4. PMS and booking engine integrations
The flip side of the OTA coin is integrating with the PMS, CRM or directly with the booking engine so that any customer interactions can be tied to a specific reservation or guest profile. This gives the hotel full visibility on the request to better anticipate next steps, upsell, offer additional services or accurately logging complaints for the most appropriate recovery action. It also creates a positive feedback loop that enhances sales from the hotel’s brand.com. As a basic example here, a two-way PMS connection can tell you if someone is a transient or group guest, where the response to the same question could be entirely different for both individuals. Next, integrating with a hotel’s CRM or case management system allows you to process then convert any intentions built within normal human conversations into specific follow-up actions to improve the onsite experience.
5. Analytics
We live in a data-driven world, and rightfully so because there’s so much we can do to increase team performance and revenues by continually tweaking our operations to better fit with changing guest expectations. By having a smart analytics tool, you can examine what types of questions are most commonly asked to determine the most effective responses or what times of day the most inquiries are coming in as well as benchmark performance against a few key indicators. For example, if most of your maintenance requests are initiated between the hours of 5pm and 9pm then how should you adjust your staffing in the engineering department? And, of course, data greatly helps with segmentation insofar as finding those unique guest psychographics to offer truly personalized offers, packages and onsite experiences.
6. Escalation
Even with a machine learning component, you will nevertheless need to migrate many requests to a live agent, especially in error recovery situations. Thus, a robust chatbot for the decade ahead must come with a strong foundation of natural language processing (NLP) to drive sentiment analysis as well as customizable escalation parameters to determine when and how to bump a conversation up to your intake team, all so that service is never endangered. With any escalation, a case should be automatically created and assigned to the right department, be it room service orders, housekeeping matters or maintenance issues, all with timescales and full manager visibility to provide accountability and set employee performance markers.

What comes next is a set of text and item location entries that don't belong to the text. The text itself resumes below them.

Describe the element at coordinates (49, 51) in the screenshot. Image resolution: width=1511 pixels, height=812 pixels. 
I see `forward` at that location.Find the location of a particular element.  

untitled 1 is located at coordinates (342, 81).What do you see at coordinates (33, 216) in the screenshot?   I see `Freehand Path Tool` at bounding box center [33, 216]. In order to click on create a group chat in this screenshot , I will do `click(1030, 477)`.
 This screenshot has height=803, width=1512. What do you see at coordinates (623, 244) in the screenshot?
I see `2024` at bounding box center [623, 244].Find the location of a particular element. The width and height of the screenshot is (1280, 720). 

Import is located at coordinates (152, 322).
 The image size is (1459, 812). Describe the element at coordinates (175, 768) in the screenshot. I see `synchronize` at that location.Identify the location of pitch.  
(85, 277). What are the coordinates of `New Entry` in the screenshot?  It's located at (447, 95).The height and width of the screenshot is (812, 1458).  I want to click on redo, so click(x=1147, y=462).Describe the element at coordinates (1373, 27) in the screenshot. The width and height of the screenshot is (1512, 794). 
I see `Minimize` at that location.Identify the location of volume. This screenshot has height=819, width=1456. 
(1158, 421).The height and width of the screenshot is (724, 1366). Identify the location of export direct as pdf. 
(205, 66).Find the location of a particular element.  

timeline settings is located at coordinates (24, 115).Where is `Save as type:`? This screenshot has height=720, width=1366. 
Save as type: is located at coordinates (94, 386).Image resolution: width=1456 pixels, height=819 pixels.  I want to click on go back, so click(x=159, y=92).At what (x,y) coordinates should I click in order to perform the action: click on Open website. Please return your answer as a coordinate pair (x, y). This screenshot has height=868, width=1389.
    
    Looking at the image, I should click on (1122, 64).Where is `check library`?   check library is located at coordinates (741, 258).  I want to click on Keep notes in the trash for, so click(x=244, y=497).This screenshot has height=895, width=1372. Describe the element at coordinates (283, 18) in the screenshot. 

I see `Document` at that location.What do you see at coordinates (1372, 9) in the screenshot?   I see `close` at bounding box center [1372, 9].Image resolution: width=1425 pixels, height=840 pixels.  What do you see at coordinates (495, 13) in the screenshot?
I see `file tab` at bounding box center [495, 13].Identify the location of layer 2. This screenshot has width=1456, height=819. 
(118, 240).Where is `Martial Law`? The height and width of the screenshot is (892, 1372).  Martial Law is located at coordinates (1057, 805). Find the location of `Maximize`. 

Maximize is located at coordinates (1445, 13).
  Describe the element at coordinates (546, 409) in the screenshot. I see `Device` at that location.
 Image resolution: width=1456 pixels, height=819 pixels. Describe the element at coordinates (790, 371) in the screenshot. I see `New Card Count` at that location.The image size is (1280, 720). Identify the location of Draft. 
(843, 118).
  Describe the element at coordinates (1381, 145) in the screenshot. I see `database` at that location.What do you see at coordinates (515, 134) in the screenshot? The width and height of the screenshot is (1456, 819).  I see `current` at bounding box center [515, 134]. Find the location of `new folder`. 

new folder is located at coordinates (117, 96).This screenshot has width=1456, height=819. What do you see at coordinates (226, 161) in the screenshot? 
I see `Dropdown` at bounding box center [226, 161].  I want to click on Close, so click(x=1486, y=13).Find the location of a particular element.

7. Automating outbound communications
If 2021 is anything like 2020, then you know that operating protocols may need to quickly change in response to new mandates for PPE or COVID-19 safety. The onsite experience will thus be better if your guests know what to expect and automating these updates via programmed outbound messages means your teams are not burdened with manual repetition.
Secondly, having the ability to send out mass messages can create opportunities for additional revenue capture. While cross-selling and upselling have been mentioned before, what’s critical in today’s leisure-dominant travel landscape is that you optimize TRevPAR (total revenue) by encouraging guests to utilize more of your onsite amenities or to opt for a stay suite in lieu of a standard room. Sales messages of this sort will be more impactful and more profitable if they are designed according to segmentations and specified stages in the customer journey, both of which can be better discerned via a platform that keeps a detailed log of conversation flows.